GINNY TOWLER London, England
GORE VIDAL'S conclusions regarding the relationship between preventing airline terrorism and restricting civil liberties are silly. Vidal concludes that the U.S. government is overzealous in its bid to prevent airline terrorism because "only twice in 12 years have American commercial planes been destroyed by terrorists." While Vidal believes that two terrorist acts imply a small threat, I see a very different picture. Vigilant security measures have successfully limited terrorists to two acts. Don't get rid of the watchdog just because your house hasn't been robbed.
MITCHELL B. WANDER Washington, D.C.
GORE VIDAL confuses being a constitutional curmudgeon with not knowing when it is time to switch over to decaf.
We would do well to remember that the Bill of Rights, like all things constitutional, grew from a living document written by visionary men who enjoyed a deep distrust of one another. Cynicism stitches the crazy quilt of our society together, with the understanding that any form of tyranny will not long be tolerated.
BRAD S. BARNES Santa Ana, California
Wright of Passage
KEN BURNS'S PROFILE of Frank Lloyd Wright, "The Master Builder" [November], took me back to my senior year of high school in Manchester, New Hampshire. It was 1952, and a new home was being constructed in an upscale area of the city's north end for the prominent physician Isadore J. Zimmerman. As it took shape, the building presented a facade of small, high, rectangular windows facing the street. It was contemptuously referred to, even by local professional people, as "the Chicken Coop," because its architect was characterized as a crazy old man who had sponged off the family in their former dwelling for months so he could get a feel for their character. We teenagers used to drive past in our 1930s jalopies to check on the progress.
Now, in rare visits to this area, I always make it a point to drive by the Zimmerman Usonian House, by the Master Builder himself, Frank Lloyd Wright.
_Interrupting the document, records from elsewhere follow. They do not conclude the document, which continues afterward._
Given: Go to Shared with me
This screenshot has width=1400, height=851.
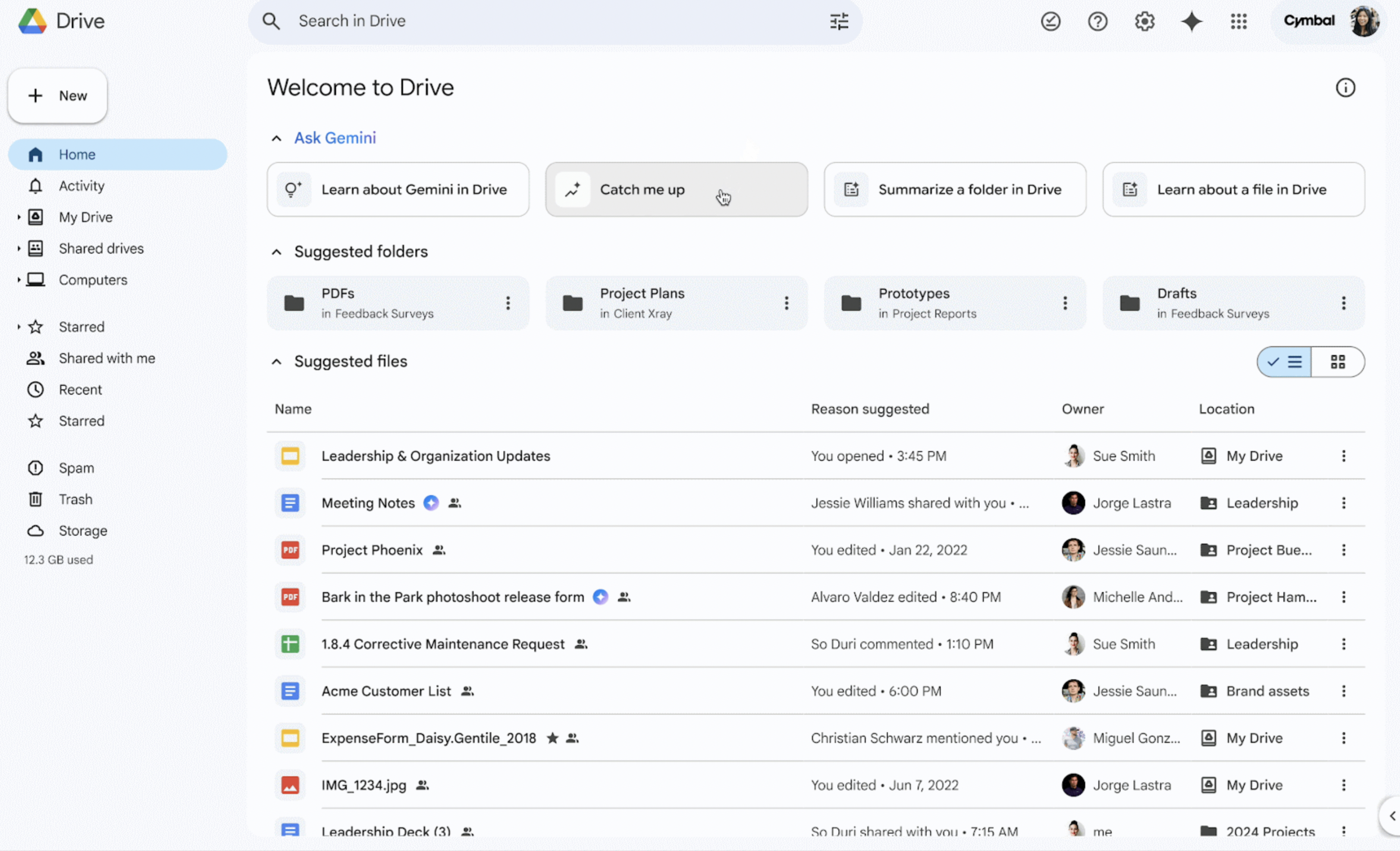Looking at the screenshot, I should click(x=106, y=358).
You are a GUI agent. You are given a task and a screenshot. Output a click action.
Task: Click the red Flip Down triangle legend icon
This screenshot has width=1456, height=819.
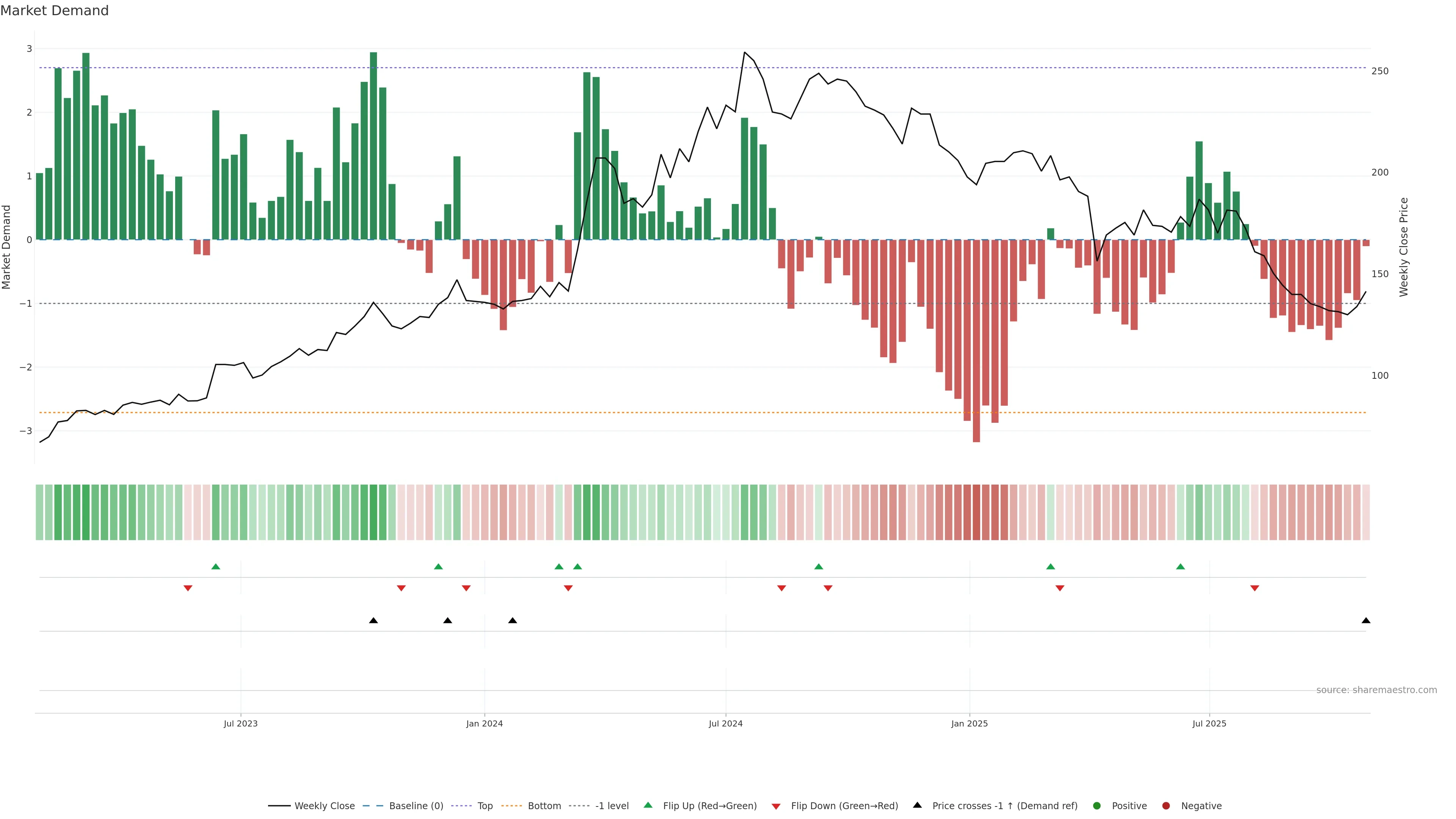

It is now a civic property, along with the Molly Stark House, only a couple of miles away, and is owned by the prestigious Currier Gallery of Art. How times have changed.
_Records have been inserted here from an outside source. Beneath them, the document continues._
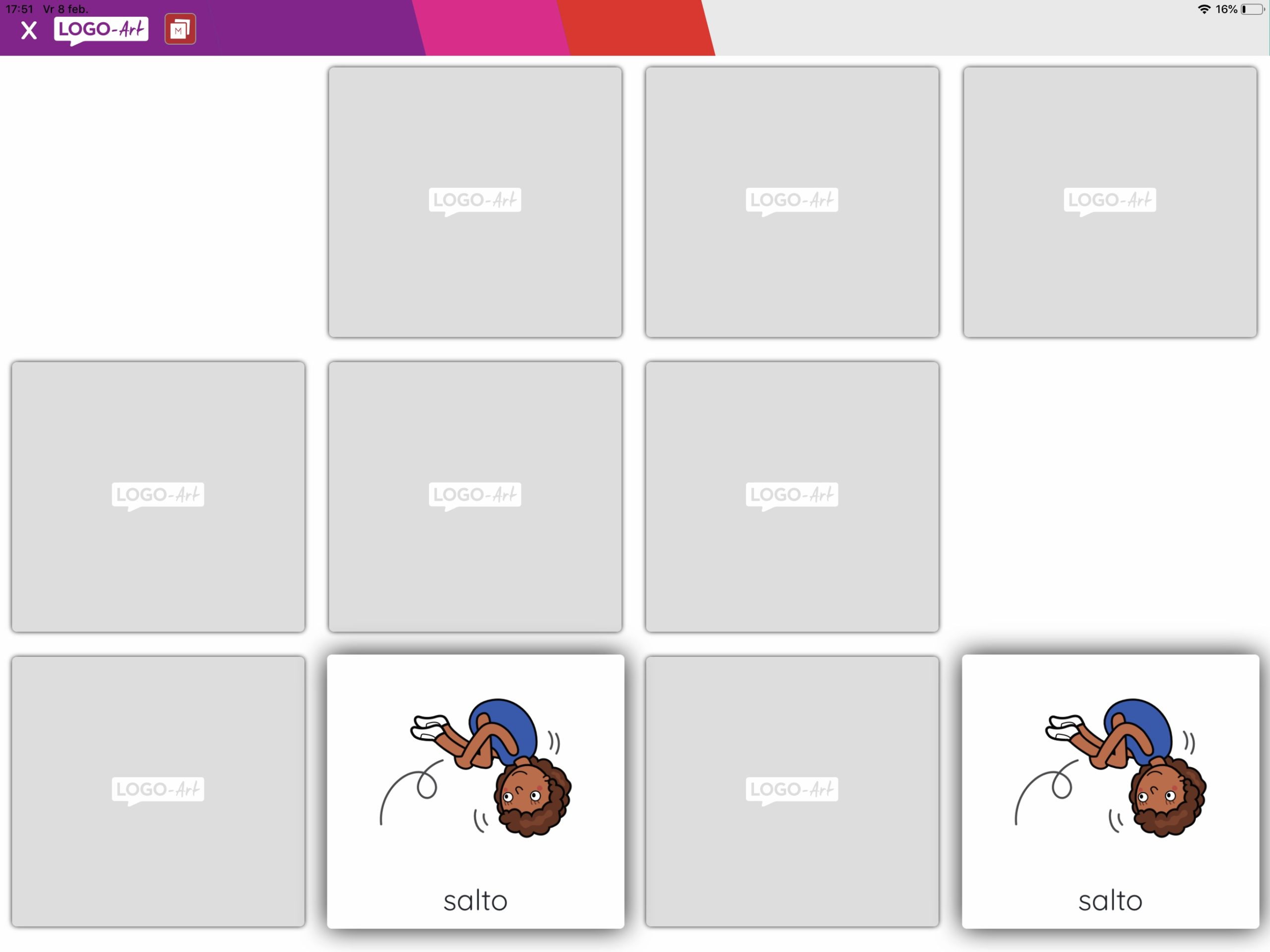Flip the second card in middle row
Screen dimensions: 1270x952
(475, 496)
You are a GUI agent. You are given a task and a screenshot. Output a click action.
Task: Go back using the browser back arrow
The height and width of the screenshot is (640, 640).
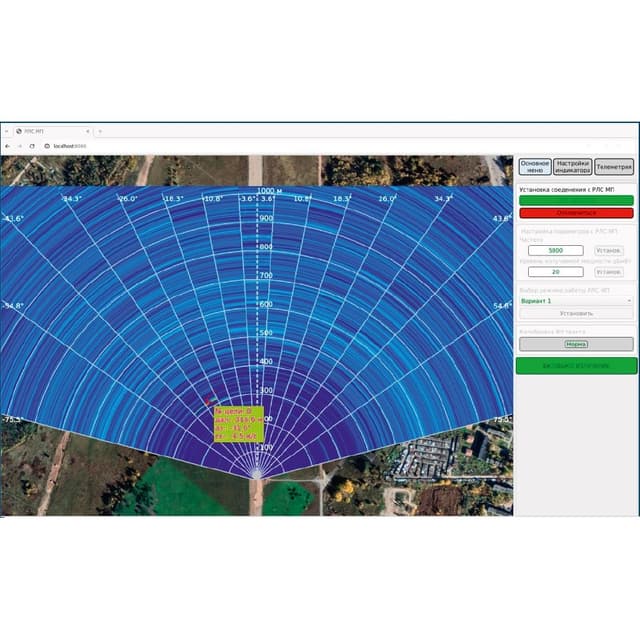pyautogui.click(x=7, y=146)
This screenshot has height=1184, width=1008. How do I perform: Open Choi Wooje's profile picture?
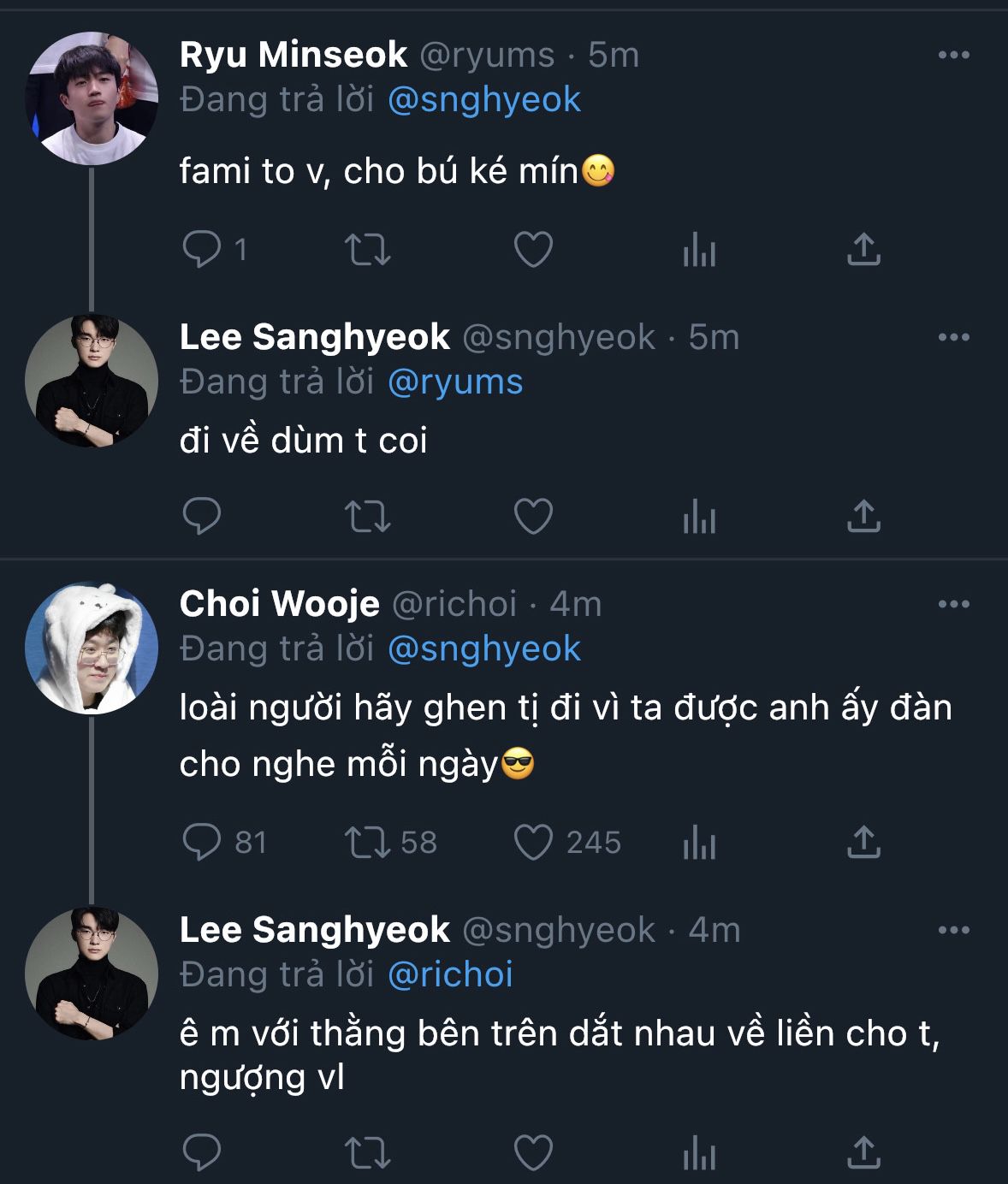pos(92,648)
RICHARD LYNDE Aromas, California
Smokin'!
AS A FORMER C.E.O. of a tobacco company, I was astounded to pick up November's issue of Vanity Fair magazine and see Brad Pitt, in two separate photos, smoking a cigarette ["A Commanding Lead," by Cathy Horyn, November], Then again, I was surprised to see Jerry Seinfeld on the cover of the September 20 issue of The New York Times Magazine sitting in bed smoking a cigarette. Then again, I was astounded to see a full-page picture of Leonardo DiCaprio in another magazine sitting in a cocktail lounge with a cigarette in his hand. I think my theme is clear.
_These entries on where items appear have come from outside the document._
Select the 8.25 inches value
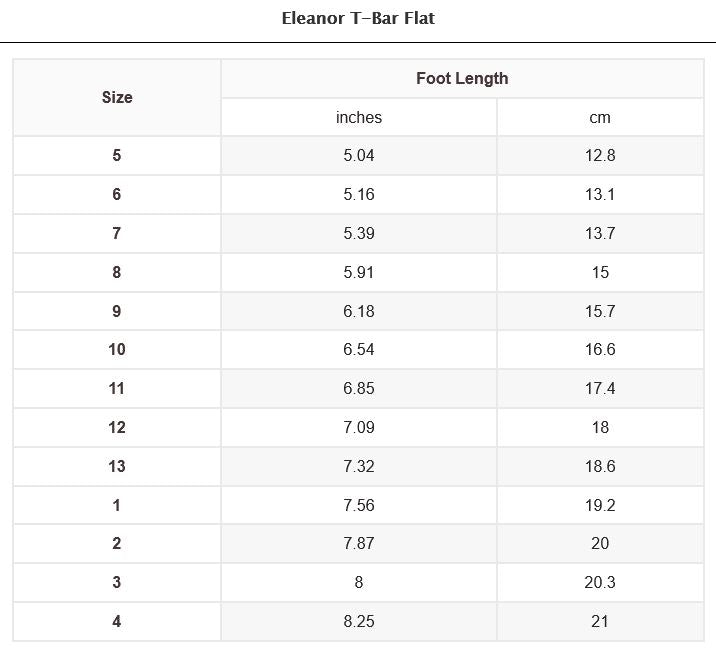The height and width of the screenshot is (655, 716). click(x=359, y=621)
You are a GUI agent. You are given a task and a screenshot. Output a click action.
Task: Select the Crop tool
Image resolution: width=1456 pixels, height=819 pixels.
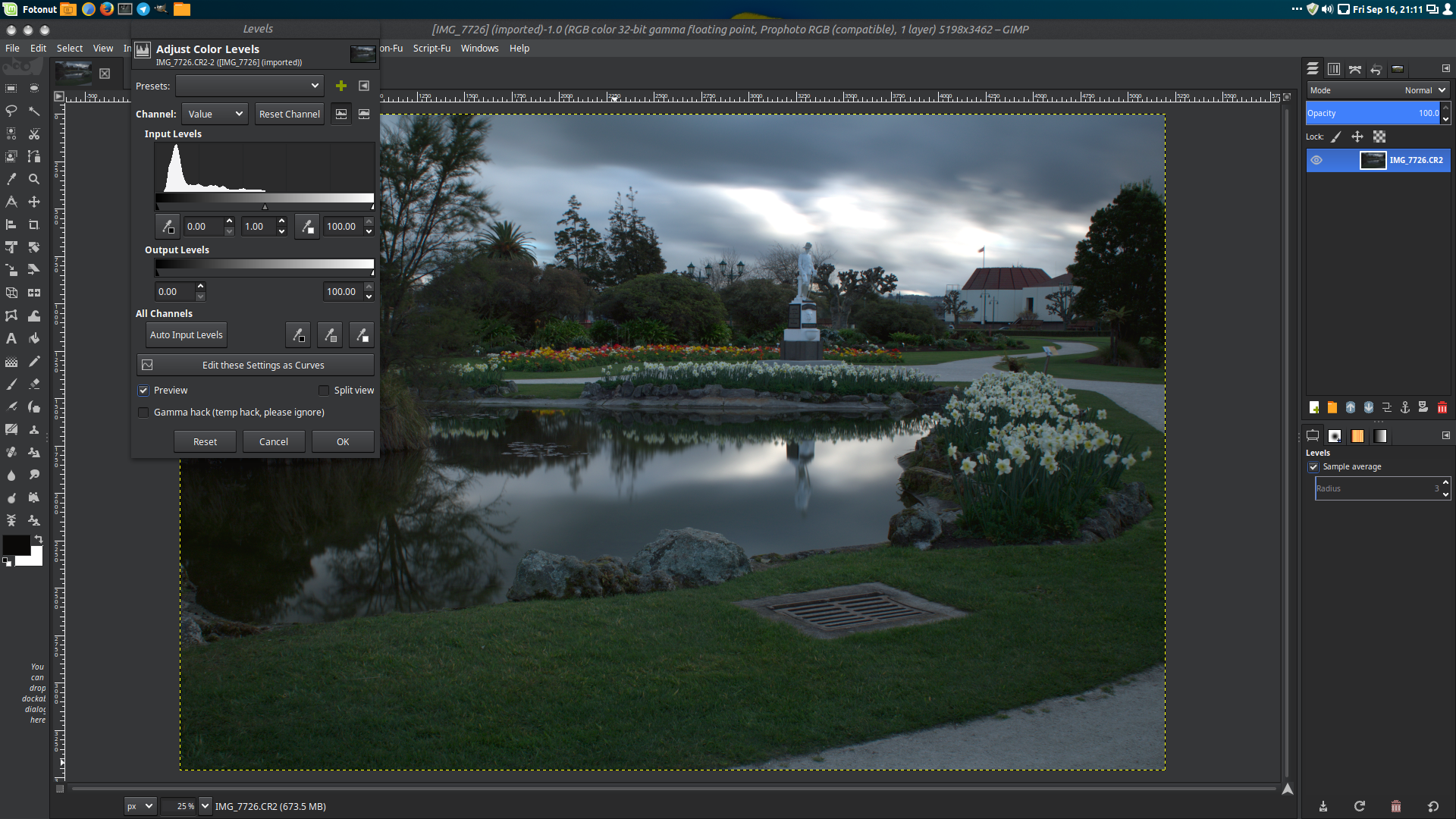(x=34, y=224)
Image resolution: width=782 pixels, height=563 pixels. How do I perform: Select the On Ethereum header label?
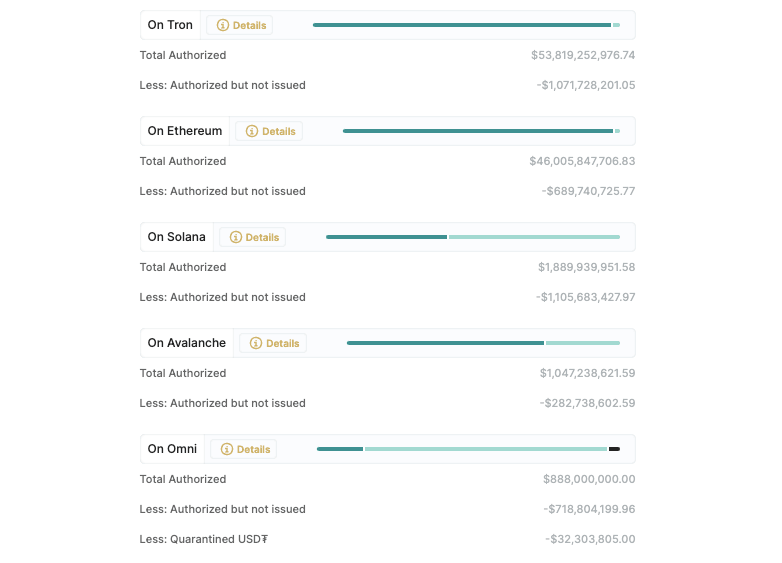[185, 131]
Editorials scream that under-age smoking is the tobacco industry's fault. Yet, with "in your face" screen and print images such as your Brad Pitt pictures, you are the ones who are encouraging and promoting the problem. The industry's sharpest critics squarely blame Big Tobacco for under-age smoking, but it is time for them to open their eyes a bit wider.
ANDREW H. TISCH New York, New York
CATHY HORYN'S INTERVIEW with Brad Pitt is the best portrait yet of this gifted—and totally underestimated—actor. Horyn showed why Pitt is so undervalued: because he's a southern boy (not a midwesterner, as he's usually described) and his southern virtues of reticence and courtesy make him unwilling to gossip.